If you are in an unhappy relationship, or find yourself no longer engaged with your partner or spouse, you may feel yourself tempted to stray from the relationship. While the act at the time may seem justified, you will only be hurting both your partner and yourself by destroying the trust that they had in you and the relationship you built together. Open and honest communication can help heal any rifts you may be feeling without the need to become unfaithful.


Everyone has a bad habit that they have trouble kicking. However, it becomes destructive when someone clings to the habit as an excuse or with justification that it’s just too hard to quit. Seeking outside help, or support with friends or family, can make kicking a bad habit easier. You will feel better once you do.


Children and adults both engage in bullying behaviors. It can be tempting to engage in this type of behavior, especially when others around you are encouraging you to do it, and it seems like the other person “deserves” it. But bullying is a destructive behavior for both ourselves and the people around us, and feeds on nothing but negativity. Standing up against bullying can be the first step to dismantling this particular behavior, and turning the situation around.

think before you speak


Self-esteem issues are common among children, teenagers and adults. Society often tells us that we have to look a certain way to be attractive. In the end, it can be tempting to schedule a non-essential cosmetic surgery to fix your nose, or tighten your jawline, or get rid of wrinkles. Unfortunately, what society deems and pushes as “beautiful” often changes within a few year’s span. Learning to love yourself just as you are is the best way to combat this particular destructive behavior. Not only is it destructive for our self-esteem and mental health, but for our bodies as well.

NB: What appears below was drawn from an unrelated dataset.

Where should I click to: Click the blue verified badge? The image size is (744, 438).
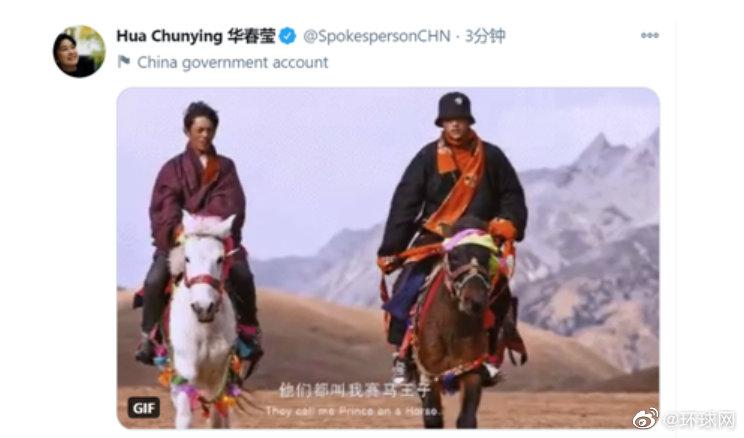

Sometimes, stressful situations happen and we can’t avoid it. However, sometimes we indulge the stress rather than taking steps to alleviate it. It can feel good in the moment to complain and go on and on about how stressed you are, and to feed into it. But once that’s over, you will be left feeling even more stressed out, and with no energy to destress. Taking the time to figure out a game plan for stress and self-care when it happens can make your life ten times easier, and nip this particular destructive behavior in the bud.


Humans are social creatures, and connecting with one another is the main purpose of language and social interaction. The goal of gossip is often to establish the boundaries and exclusivity of a certain group. It can be a powerful bonding tool, but at the expense of other people who are singled out to be gossiped about. Don’t engage with gossip if you find yourself in a situation where others are doing so. Changing the subject, or questioning the validity of the gossip can break you out of this habit.


People love to feel a rush, and gambling provides that rush. It can also be gravely addictive. This addiction can cause people who feed it to become self-destructive, as well as destructive to those around them by making it far more likely for the gambler to lie, cheat or steal in order to feed his addiction. If you have an addictive personality, do your best to limit your exposure to gambling, or seek help if you find it to become a problem.

A destructive person will inevitably end up surrounded only by other destructive people. Once you become aware of these behaviors in either yourself or others, you can learn how to combat them. Taking charge of your life, your social interactions, and your behaviors are the first invaluable steps to turning your life around, or helping others in the same way. It’s important to recognize the destructive behaviors that we exhibit in our daily lives, so we can work to change how we interact with people and how we treat ourselves.